Unattraktive kleine Wohnungen

Allerdings seien die Wohngebäude im Quartier mit einem hohen Anteil an kleinen Wohnungen mit durchschnittlich wenig Zimmern nicht attraktiv für Personen mit höheren Wohnansprüchen. Das stehe einer schnellen Veränderung der Bewohnerstruktur entgegen. «Zudem sind die jetzigen Renditen aus Milieunutzungen für die Vermieter hoch und somit besteht für sie wenig Anreiz für eine Änderung der Wohnungsgrössen», sagt Craviolini.

Bisher sei die Entwicklung in Richtung kleinräumiger Veränderungen und moderater baulicher Aufwertung gegangen. Ob in Zukunft grossflächige bauliche Projekte erfolgen, hänge primär von der wirtschaftlichen Lage, dem Investitionsverhalten im Immobiliensektor und vom Handeln aller in die Quartierentwicklung involvierten Akteure ab, führt Christoph Craviolini aus. «Da jedoch bisher nur einige Gebäude saniert wurden, können wir nicht von einer klassischen, grossflächigen Gentrifizierung nach angelsächsischem Vorbild sprechen. Wo jedoch saniert wird, bringt es eine klare Veränderung der Bewohnerstruktur mit sich».

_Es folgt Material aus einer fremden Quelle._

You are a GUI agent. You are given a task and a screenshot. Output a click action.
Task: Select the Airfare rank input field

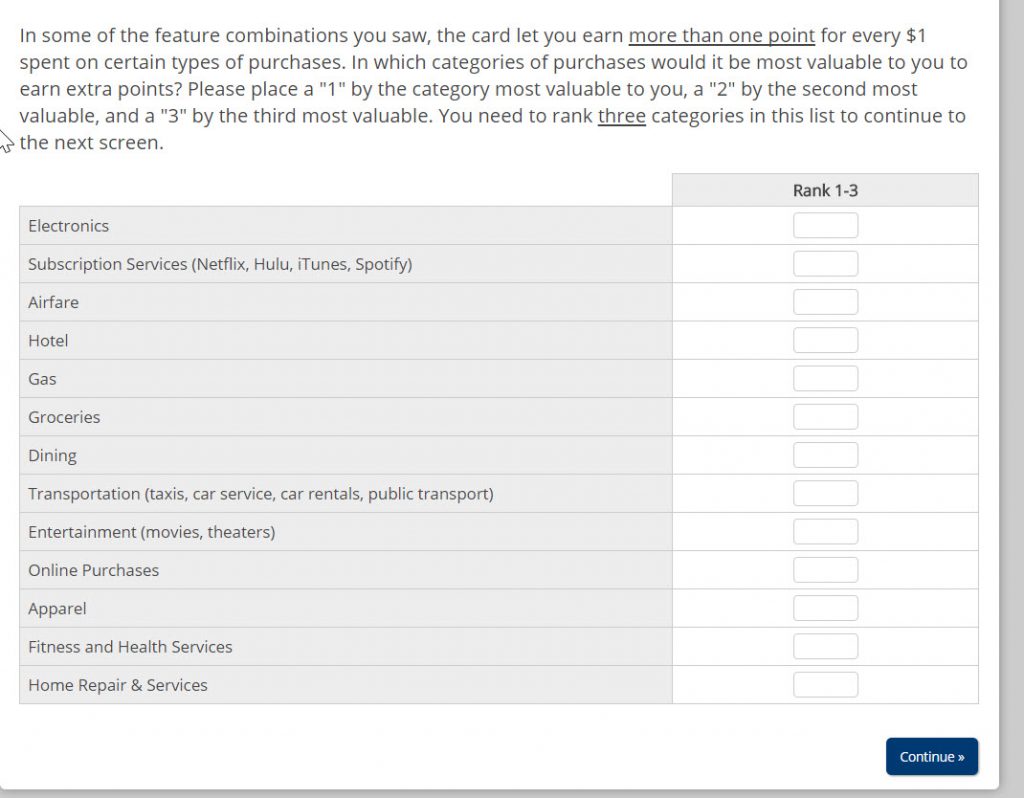825,302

Abschied vom Chreis Cheib?

Insgesamt ziehen die beiden Geografen eine positive Bilanz. Zwar entwickeln sich die einzelnen Teilgebiete des Langstrassenquartiers ungleich und teils in unterschiedliche Richtungen. Während insbesondere die Teilgebiete Engelstrasse, Bäckeranlage und Bezirksgebäude eher stabil seien oder eher aufgewertet werden, ist die Aufwertung in den beiden Teilgebieten in der Nähe der Gleisanlagen geringer. Diese fallen daher relativ zu den anderen zurück.

Voraussetzung für eine fortschreitende Aufwertung sei nicht zuletzt auch die kurz- bis mittelfristige Verfügbarkeit von geeigneten, marktgerechten Investitionsobjekten und Finanzierungsmöglichkeiten zu vernünftigen Konditionen, meinen die beiden Forschenden.